DATASET CONTENT: Begin

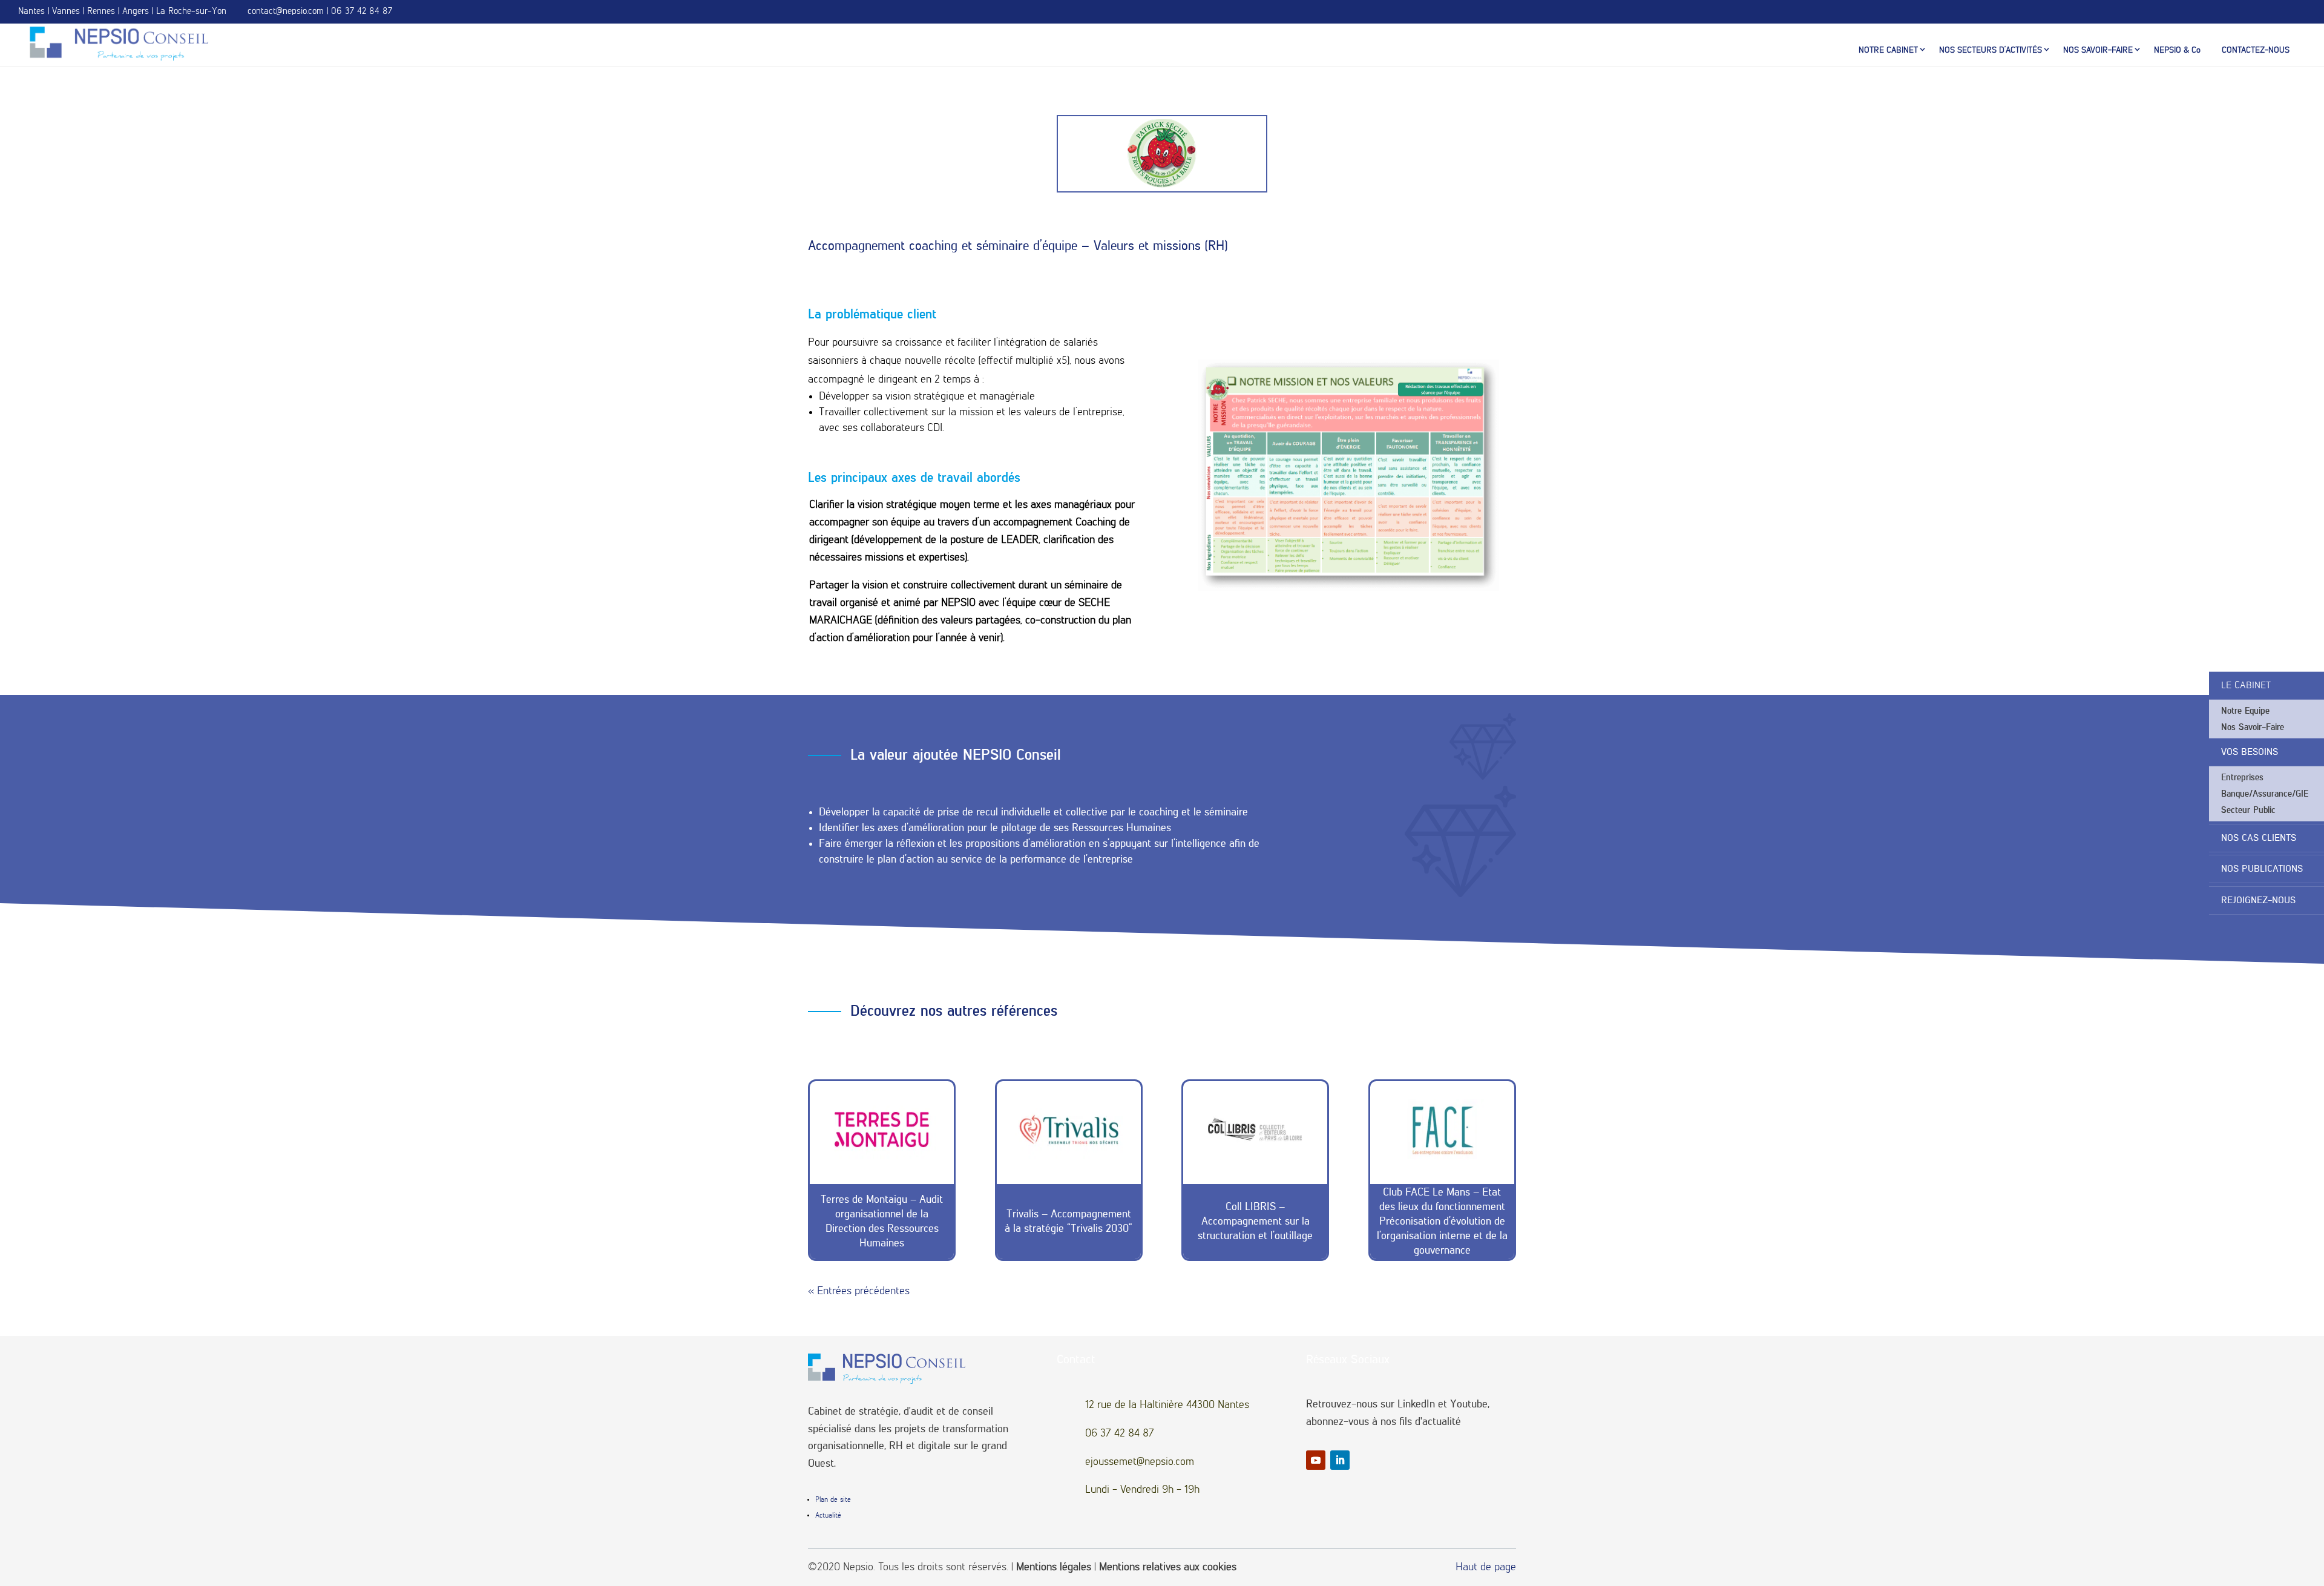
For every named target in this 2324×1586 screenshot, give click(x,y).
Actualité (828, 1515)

DATASET CONTENT: End
DATASET CONTENT: Begin

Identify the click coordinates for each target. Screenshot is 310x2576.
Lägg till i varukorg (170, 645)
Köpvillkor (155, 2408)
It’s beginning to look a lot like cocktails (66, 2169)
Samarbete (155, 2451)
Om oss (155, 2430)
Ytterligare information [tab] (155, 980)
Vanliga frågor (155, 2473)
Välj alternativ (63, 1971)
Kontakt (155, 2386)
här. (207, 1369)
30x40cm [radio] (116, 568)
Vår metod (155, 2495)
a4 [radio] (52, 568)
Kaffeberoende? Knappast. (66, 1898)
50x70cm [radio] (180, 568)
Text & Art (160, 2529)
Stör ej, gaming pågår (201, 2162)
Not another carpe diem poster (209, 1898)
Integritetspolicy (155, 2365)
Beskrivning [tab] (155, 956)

DATASET CONTENT: End
DATASET CONTENT: Begin

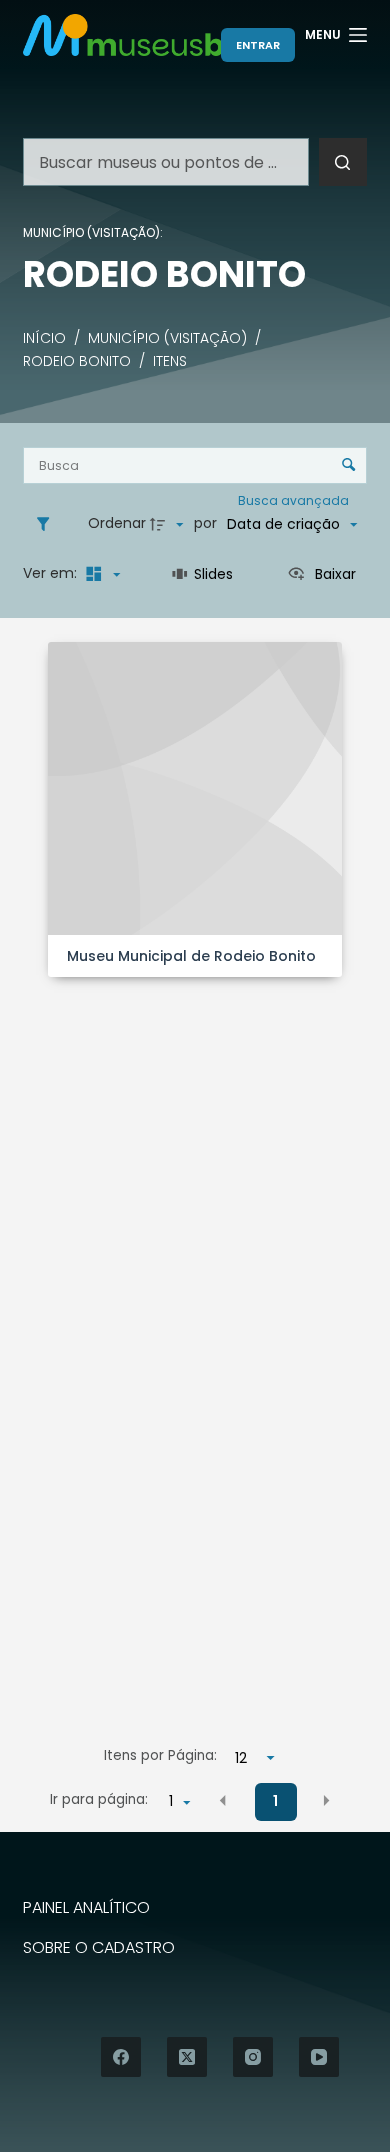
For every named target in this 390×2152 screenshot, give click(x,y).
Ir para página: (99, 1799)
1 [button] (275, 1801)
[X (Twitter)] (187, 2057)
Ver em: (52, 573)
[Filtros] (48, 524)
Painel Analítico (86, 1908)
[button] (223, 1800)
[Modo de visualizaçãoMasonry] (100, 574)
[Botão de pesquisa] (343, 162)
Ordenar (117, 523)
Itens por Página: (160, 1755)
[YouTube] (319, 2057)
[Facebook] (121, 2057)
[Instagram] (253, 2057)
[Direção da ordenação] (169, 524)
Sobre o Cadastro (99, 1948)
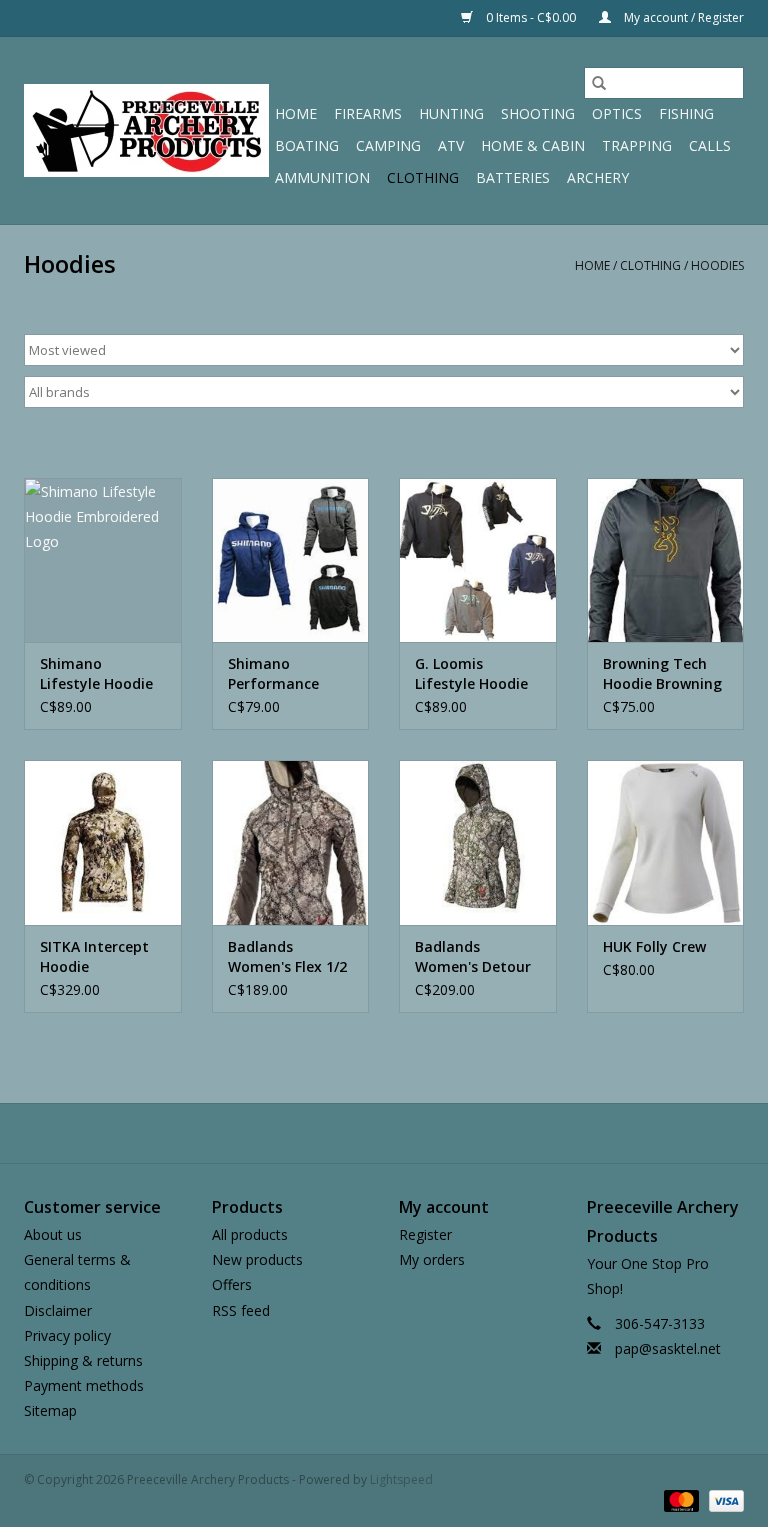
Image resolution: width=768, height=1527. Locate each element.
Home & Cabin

DATASET CONTENT: End

The stretch of entries above that starts with the line containing "Kontakt (155, 2386)" and goes on through the line containing "Beskrivning [tab] (155, 956)" is to be transcribed exactly, and no other line is to be transcribed.

FINISHED EXERCISE>
Kontakt (155, 2386)
här. (207, 1369)
30x40cm [radio] (116, 568)
Vår metod (155, 2495)
a4 [radio] (52, 568)
Kaffeberoende? Knappast. (66, 1898)
50x70cm [radio] (180, 568)
Text & Art (160, 2529)
Stör ej, gaming pågår (201, 2162)
Not another carpe diem poster (209, 1898)
Integritetspolicy (155, 2365)
Beskrivning [tab] (155, 956)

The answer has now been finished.